Highlands School District is meeting students and families where they are — and that’s no metaphor
This story is one in a series created in collaboration with the AASA Learning 2025 Alliance to celebrate the work of groundbreaking school districts in the Pittsburgh region. Kidsburgh will share these stories throughout 2024.
The challenges are big. The obstacles are formidable. But when it comes to connecting with parents and truly supporting students, Highlands School District is heading down the road to success. Quite literally.
In a district where 64 percent of families are classified as socioeconomically disadvantaged, and where two large Section Eight housing units are located, Highlands is committed to meeting families where they are — and traveling directly to them to accomplish that.
After receiving grant money through Allegheny County, Highlands partnered with a local company, ABC Transit, to create what they call the “Rams Van,” painted and named for the district’s mascot, the Golden Ram. Now, families who want to interact with the schools their children attend — but who may not have any way of getting there — have an option. In effect, it’s a school administrative office on wheels.
The van’s interior is outfitted with a desk and a computer with WiFi. This summer, the van will visit neighborhoods, including the Section Eight housing and park, so that school staff can help parents enroll incoming kindergarteners and transfer students.
The Rams Van will also deliver donated clothing and hygiene products, and even backpacks stuffed with goodies for students of all ages. Repairing and delivering of school devices is also on the table — or aboard the bus, as it were.
It’s a creative solution dreamed up in a district that’s determined to elevate students’ lives.
Highlands is part of the Western Pennsylvania Learning 2025 Alliance, a regional cohort of school districts working together — with support from The Grable Foundation — to create student-centered, equity-focused, future-driven schools. Led by local superintendents and AASA, The School Superintendents Association, the Alliance convenes to help districts like Highlands do what they do best: help kids build the brightest possible future.

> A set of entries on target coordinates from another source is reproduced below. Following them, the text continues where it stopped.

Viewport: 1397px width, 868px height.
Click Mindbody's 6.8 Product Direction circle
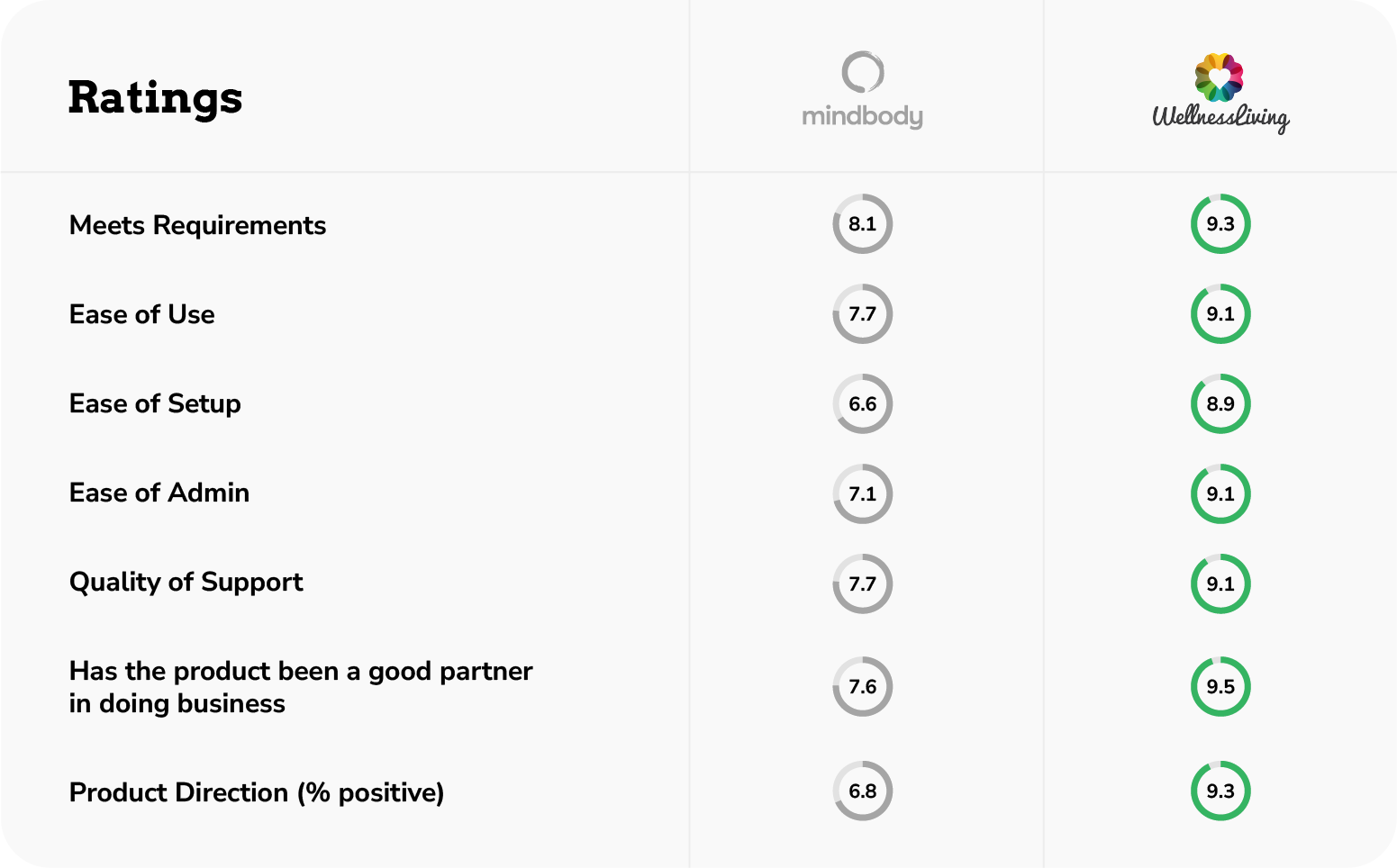click(x=862, y=791)
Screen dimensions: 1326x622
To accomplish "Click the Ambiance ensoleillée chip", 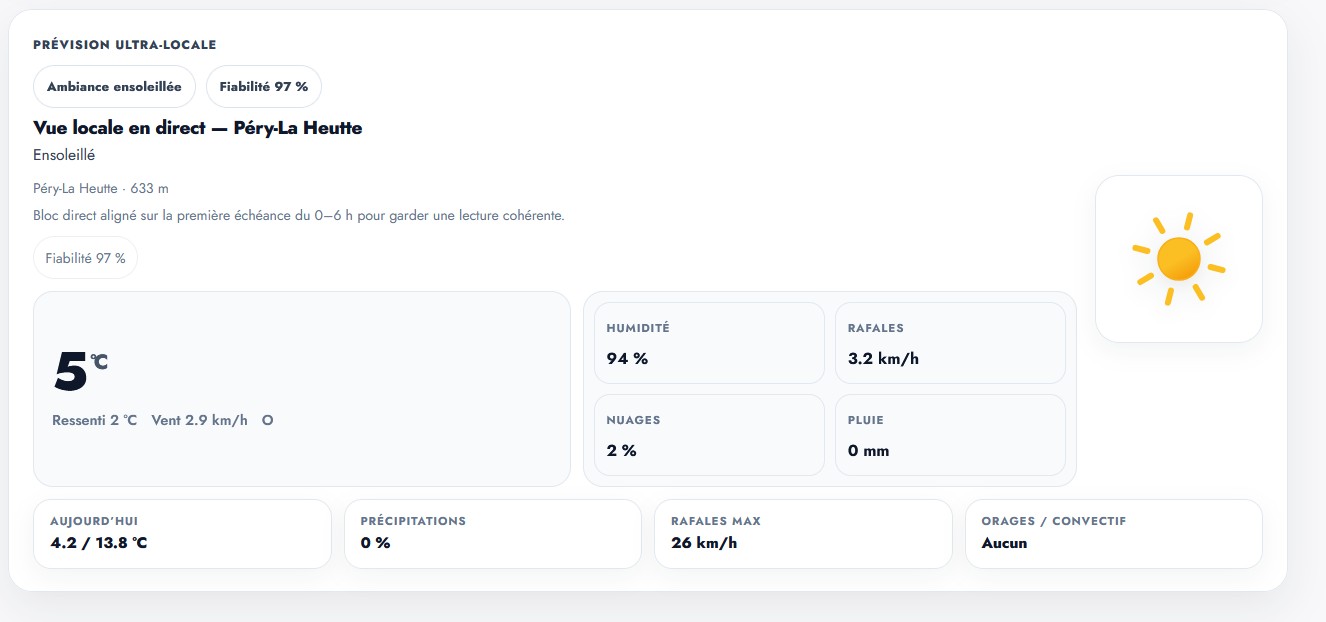I will 114,87.
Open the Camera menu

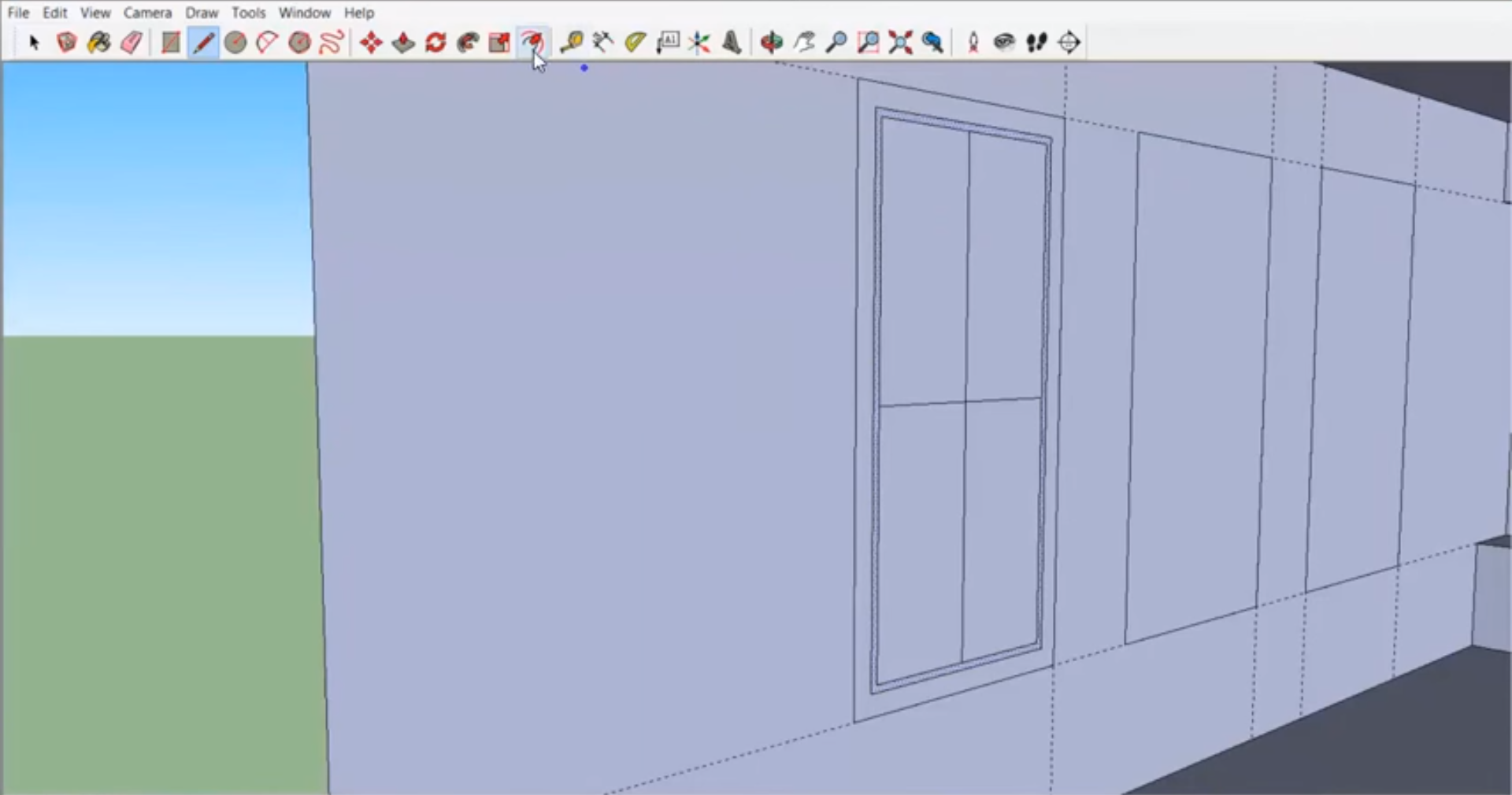(147, 13)
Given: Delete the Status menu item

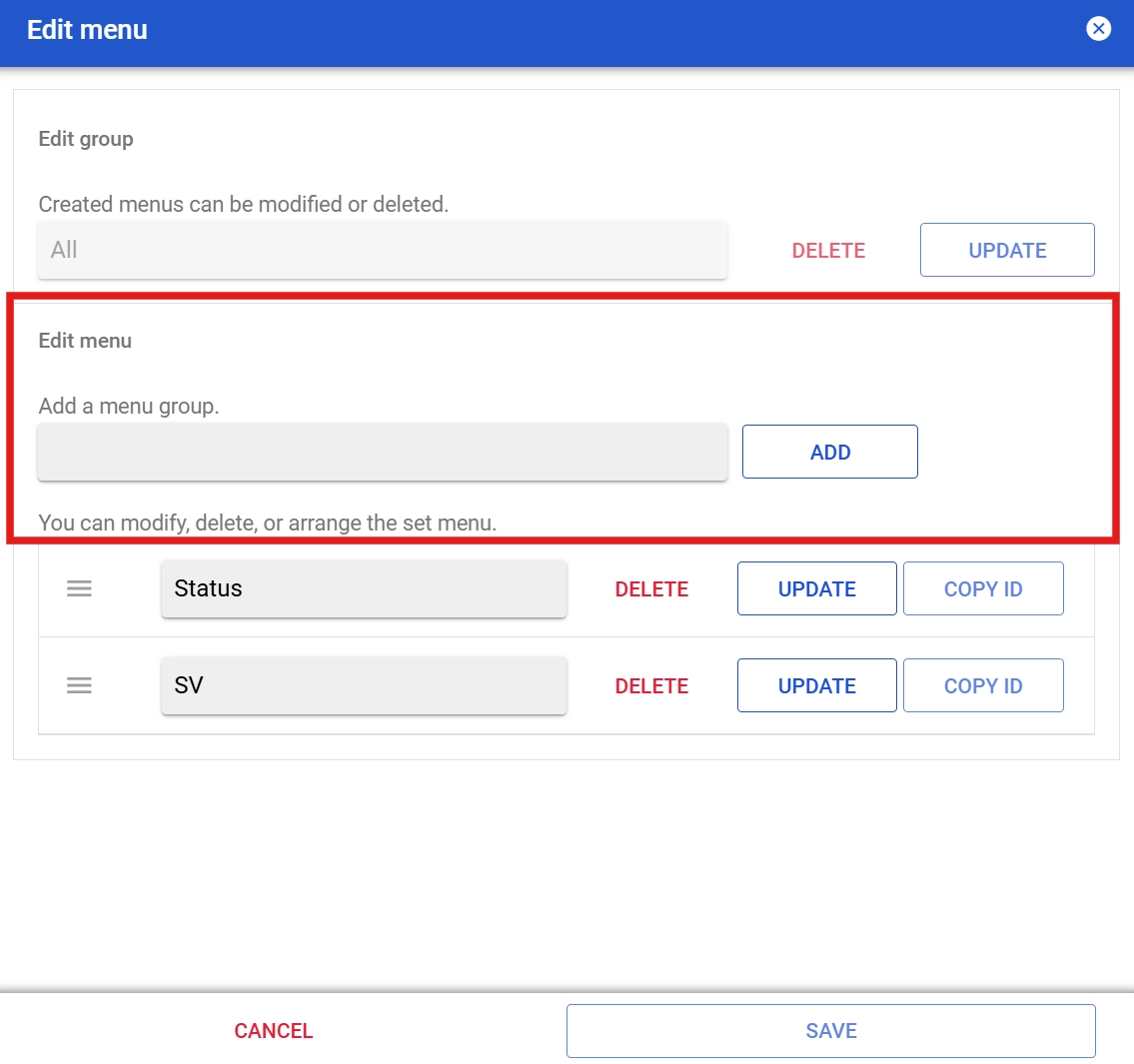Looking at the screenshot, I should point(651,589).
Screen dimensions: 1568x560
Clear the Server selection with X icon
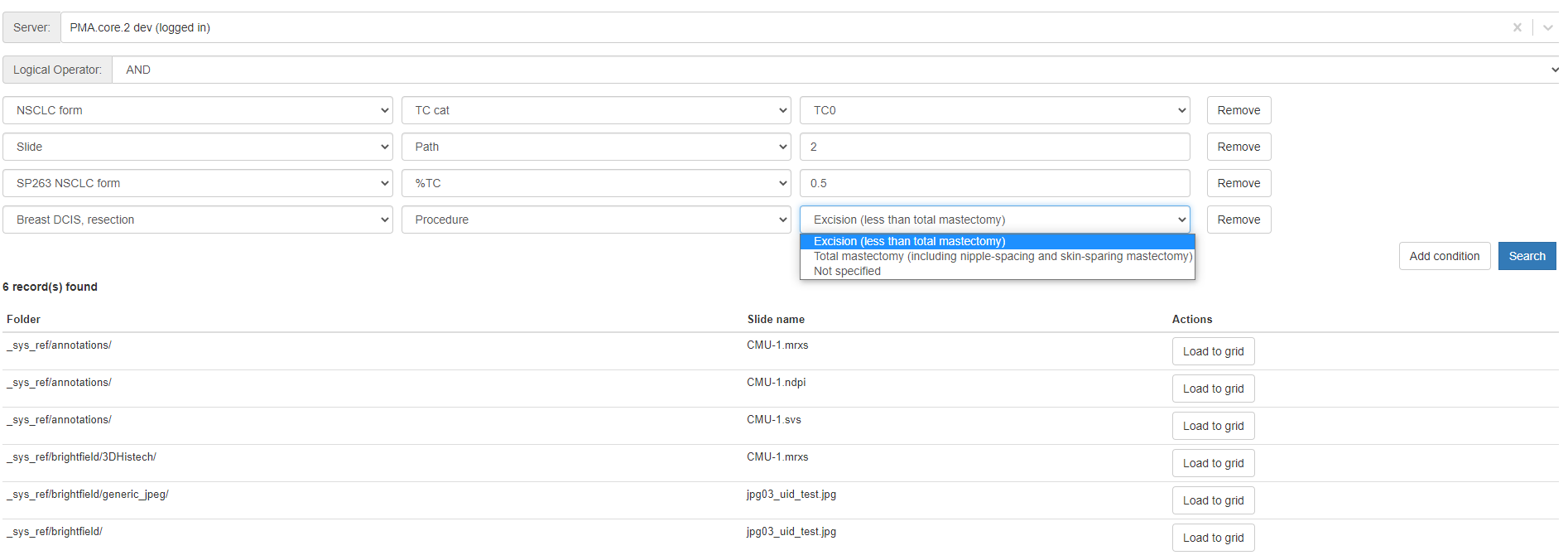coord(1517,27)
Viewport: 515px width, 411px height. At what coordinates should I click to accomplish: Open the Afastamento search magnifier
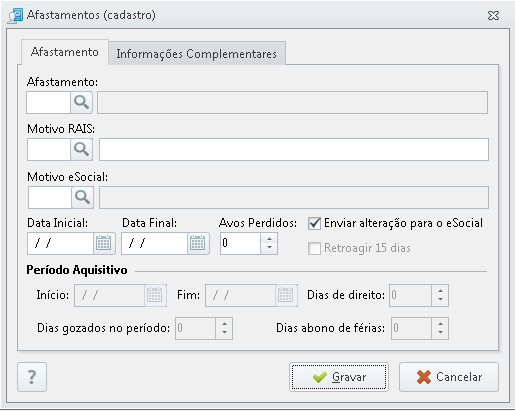click(x=81, y=102)
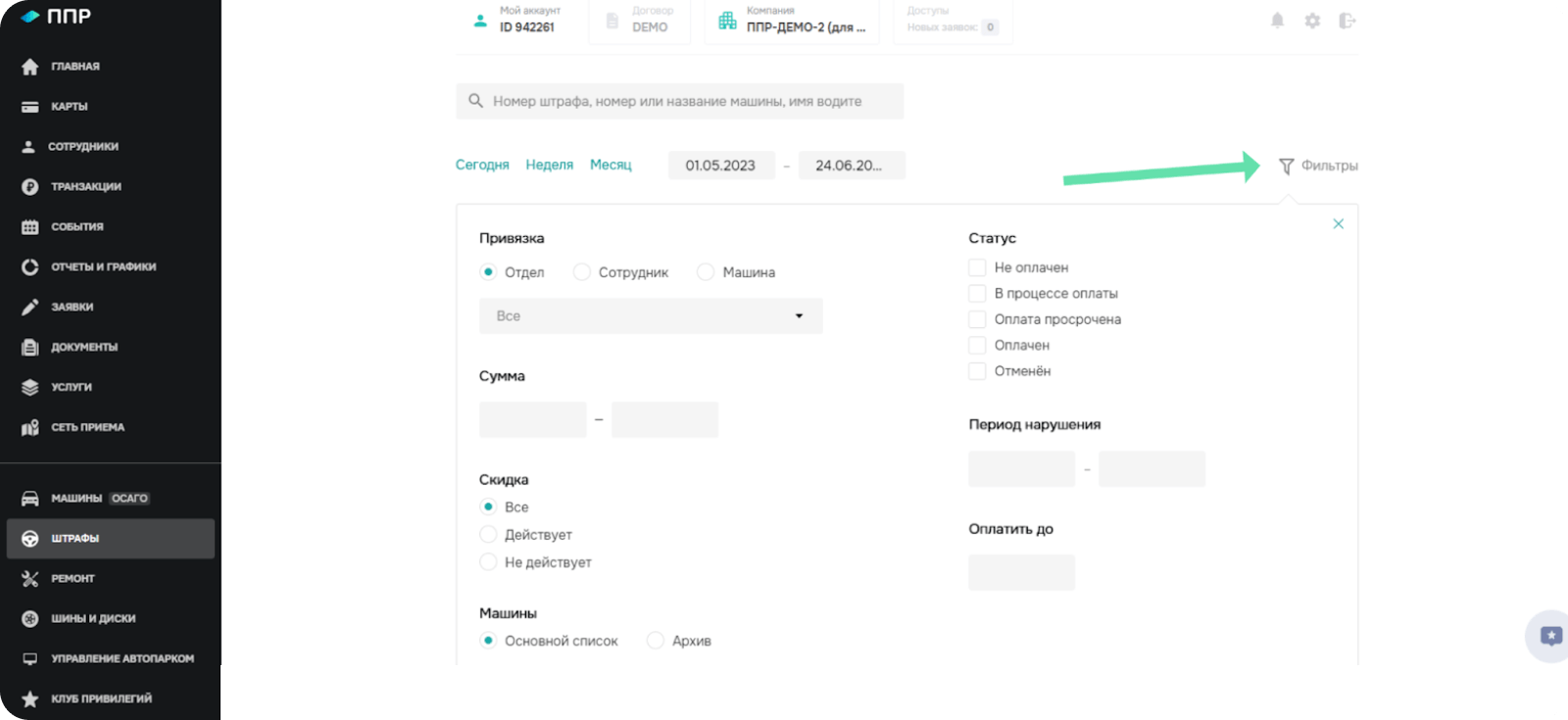Enable the "Оплата просрочена" checkbox
1568x720 pixels.
[977, 319]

One key to building that thriving future, says Superintendent Monique Mawhinney, is connecting with students’ families.
“A lot of times, it’s really hard to get parent involvement because a lot of our parents don’t have transportation or they only have one vehicle. So they struggle getting to the meetings that we need them here for,” Mawhinney says. “And typically, these are kids whose attendance is really bad, or they have some significant behavioral issues. So we really were trying to find a way to expand our community outreach and focus on those families who just can’t get to us.”
Along with the Rams Van, Highlands is offering community outreach through the “Rams Dens” that have opened in each school building, which provide donated clothing, toiletries, and other necessities. Kids can go there before or after school, and in the high school they can drop by during study halls to take items they need.
And if kids can’t come in, or they feel uncomfortable?
“We know a lot of times kids may be embarrassed or they don’t want to tell us what they need. So we want to expand out into the community,” Mawhinney says. “We will take this stuff to them.”
THE LUNCH CLUB
Mawhinney is meeting kids and parents where they are. Or where she is. Or both.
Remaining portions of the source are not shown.